**** Provided material ****

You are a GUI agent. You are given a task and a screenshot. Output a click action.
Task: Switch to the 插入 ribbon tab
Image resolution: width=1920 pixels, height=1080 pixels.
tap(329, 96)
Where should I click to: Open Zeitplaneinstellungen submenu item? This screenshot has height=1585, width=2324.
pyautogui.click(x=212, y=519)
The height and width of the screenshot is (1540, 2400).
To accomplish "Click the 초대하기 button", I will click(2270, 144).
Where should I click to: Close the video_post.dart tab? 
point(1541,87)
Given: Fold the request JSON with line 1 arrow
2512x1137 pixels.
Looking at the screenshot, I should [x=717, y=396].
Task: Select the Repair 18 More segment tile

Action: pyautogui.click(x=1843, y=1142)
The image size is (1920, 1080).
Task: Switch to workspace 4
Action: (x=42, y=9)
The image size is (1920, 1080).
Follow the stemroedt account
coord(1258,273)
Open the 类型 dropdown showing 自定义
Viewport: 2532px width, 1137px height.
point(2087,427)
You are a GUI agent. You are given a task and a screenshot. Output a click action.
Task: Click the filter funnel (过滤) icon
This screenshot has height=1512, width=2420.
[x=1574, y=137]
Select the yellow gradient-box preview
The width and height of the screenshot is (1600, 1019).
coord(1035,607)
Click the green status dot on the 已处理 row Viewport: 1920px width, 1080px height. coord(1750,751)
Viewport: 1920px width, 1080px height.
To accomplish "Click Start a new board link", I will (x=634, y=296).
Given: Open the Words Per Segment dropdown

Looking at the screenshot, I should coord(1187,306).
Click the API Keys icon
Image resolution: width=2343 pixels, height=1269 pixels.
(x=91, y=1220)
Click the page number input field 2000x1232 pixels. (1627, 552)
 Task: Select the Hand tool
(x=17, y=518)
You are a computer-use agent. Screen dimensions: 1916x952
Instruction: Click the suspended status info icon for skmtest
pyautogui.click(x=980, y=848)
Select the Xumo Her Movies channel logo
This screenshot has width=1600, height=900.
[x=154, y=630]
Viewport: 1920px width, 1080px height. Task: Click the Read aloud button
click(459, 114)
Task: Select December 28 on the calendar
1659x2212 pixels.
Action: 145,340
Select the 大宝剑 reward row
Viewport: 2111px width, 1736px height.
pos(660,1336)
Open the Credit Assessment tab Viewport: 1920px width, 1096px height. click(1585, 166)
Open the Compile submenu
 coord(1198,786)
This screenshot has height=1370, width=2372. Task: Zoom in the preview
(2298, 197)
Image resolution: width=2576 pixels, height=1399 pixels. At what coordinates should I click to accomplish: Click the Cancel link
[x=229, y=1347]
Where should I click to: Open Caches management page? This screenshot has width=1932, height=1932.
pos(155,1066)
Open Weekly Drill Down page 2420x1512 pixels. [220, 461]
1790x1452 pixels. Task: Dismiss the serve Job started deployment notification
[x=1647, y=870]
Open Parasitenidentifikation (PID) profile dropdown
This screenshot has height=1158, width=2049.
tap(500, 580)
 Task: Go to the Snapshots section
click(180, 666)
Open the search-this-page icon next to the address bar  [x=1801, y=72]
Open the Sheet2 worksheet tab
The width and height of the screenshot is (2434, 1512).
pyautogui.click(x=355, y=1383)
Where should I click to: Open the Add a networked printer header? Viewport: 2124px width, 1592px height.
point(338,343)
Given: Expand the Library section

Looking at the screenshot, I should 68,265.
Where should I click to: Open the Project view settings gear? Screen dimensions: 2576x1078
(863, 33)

****

● Task item: Some of the data mentions "will". Copy every line where it does.

● Solved problem:
To accomplish "Click the 초대하기 button", I will click(2270, 144).
To accomplish "Click Start a new board link", I will (x=634, y=296).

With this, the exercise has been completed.